== Set task ==
Copy out the listing below from its first line through the line that holds "coord(253,25)", with both of those lines included.
══ Supplied records
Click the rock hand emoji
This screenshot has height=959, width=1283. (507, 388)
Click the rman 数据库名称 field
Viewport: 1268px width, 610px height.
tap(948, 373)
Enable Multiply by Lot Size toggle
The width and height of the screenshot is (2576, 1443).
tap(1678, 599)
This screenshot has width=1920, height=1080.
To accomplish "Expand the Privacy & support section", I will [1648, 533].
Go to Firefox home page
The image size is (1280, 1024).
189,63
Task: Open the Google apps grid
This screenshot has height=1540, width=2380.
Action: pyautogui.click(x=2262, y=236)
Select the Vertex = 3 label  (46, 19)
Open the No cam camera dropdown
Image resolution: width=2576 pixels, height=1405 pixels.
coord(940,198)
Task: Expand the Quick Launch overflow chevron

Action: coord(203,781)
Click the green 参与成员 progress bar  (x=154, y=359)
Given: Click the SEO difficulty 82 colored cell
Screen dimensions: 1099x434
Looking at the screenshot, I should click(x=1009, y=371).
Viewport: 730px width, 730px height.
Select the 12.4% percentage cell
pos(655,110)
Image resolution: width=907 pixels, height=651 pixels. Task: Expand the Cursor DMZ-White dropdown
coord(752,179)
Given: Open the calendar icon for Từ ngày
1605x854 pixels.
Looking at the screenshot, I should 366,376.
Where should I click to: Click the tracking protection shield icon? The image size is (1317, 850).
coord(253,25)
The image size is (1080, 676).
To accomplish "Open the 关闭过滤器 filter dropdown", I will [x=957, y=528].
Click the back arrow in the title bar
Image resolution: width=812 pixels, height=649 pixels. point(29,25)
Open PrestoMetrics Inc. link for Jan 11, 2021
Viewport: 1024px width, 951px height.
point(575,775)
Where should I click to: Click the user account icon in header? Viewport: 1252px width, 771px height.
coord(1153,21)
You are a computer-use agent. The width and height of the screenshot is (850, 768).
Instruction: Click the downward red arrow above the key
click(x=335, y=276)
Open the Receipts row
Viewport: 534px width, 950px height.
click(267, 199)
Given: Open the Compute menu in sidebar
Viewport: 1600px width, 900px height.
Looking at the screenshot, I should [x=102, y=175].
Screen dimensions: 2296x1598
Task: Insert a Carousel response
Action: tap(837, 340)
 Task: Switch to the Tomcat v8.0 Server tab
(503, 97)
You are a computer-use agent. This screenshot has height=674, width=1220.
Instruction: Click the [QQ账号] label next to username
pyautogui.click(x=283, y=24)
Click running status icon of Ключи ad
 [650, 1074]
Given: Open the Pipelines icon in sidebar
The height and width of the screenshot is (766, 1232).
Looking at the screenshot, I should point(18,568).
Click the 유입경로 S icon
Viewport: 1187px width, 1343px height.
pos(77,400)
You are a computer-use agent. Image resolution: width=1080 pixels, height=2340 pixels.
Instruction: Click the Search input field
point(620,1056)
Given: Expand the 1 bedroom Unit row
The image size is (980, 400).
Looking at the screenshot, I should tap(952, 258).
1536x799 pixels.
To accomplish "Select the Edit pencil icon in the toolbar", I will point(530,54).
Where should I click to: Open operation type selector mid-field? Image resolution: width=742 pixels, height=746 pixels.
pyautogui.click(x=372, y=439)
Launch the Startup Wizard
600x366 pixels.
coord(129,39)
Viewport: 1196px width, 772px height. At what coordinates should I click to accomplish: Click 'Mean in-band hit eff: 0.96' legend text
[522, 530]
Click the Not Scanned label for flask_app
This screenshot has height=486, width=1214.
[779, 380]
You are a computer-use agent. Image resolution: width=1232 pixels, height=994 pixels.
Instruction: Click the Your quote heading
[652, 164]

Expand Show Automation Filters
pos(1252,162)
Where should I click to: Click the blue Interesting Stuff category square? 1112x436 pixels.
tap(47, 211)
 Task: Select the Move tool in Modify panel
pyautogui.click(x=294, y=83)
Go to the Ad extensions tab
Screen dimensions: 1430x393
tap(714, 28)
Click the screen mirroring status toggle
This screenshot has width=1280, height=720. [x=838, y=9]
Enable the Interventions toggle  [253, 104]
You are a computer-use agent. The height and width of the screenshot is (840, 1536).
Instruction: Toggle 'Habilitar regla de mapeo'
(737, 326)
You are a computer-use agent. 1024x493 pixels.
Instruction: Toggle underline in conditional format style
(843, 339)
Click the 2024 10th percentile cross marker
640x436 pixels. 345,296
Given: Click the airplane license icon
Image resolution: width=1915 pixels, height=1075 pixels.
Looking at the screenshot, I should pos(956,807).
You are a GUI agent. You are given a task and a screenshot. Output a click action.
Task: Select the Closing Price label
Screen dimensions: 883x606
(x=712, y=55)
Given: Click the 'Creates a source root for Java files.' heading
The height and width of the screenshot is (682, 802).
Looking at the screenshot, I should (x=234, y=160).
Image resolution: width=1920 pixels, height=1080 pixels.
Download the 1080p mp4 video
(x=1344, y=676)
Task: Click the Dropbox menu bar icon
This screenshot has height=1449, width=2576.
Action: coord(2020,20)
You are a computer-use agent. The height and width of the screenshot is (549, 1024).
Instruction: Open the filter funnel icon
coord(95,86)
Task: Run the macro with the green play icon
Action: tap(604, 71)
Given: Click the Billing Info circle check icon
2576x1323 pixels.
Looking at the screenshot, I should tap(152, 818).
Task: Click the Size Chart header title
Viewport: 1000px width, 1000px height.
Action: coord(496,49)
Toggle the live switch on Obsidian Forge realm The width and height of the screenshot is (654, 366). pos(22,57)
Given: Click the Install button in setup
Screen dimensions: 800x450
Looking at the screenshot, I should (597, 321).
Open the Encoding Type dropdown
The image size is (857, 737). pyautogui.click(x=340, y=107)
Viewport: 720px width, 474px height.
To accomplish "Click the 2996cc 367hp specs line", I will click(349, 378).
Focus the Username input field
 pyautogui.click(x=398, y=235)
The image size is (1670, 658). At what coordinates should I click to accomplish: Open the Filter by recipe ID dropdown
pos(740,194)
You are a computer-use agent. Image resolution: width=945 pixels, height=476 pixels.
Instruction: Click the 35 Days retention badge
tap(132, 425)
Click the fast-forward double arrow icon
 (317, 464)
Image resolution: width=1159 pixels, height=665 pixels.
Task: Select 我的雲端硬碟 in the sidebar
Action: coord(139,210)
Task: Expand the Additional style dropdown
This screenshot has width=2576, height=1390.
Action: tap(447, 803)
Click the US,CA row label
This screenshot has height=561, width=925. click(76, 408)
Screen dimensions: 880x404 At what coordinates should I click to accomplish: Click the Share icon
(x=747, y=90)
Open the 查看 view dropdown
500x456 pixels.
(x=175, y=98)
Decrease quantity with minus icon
════
== Answer to the problem ==
Click the rock hand emoji
This screenshot has height=959, width=1283. (507, 388)
Click the rman 数据库名称 field
Viewport: 1268px width, 610px height.
tap(948, 373)
Enable Multiply by Lot Size toggle
The width and height of the screenshot is (2576, 1443).
tap(1678, 599)
This screenshot has width=1920, height=1080.
To accomplish "Expand the Privacy & support section", I will [1648, 533].
Go to Firefox home page
The image size is (1280, 1024).
189,63
Task: Open the Google apps grid
This screenshot has height=1540, width=2380.
Action: pyautogui.click(x=2262, y=236)
Select the Vertex = 3 label  (46, 19)
Open the No cam camera dropdown
Image resolution: width=2576 pixels, height=1405 pixels.
coord(940,198)
Task: Expand the Quick Launch overflow chevron

Action: coord(203,781)
Click the green 参与成员 progress bar  (x=154, y=359)
Given: Click the SEO difficulty 82 colored cell
Screen dimensions: 1099x434
Looking at the screenshot, I should click(x=1009, y=371).
Viewport: 730px width, 730px height.
Select the 12.4% percentage cell
pos(655,110)
Image resolution: width=907 pixels, height=651 pixels. Task: Expand the Cursor DMZ-White dropdown
coord(752,179)
Given: Open the calendar icon for Từ ngày
1605x854 pixels.
Looking at the screenshot, I should 366,376.
Where should I click to: Click the tracking protection shield icon? The image size is (1317, 850).
coord(253,25)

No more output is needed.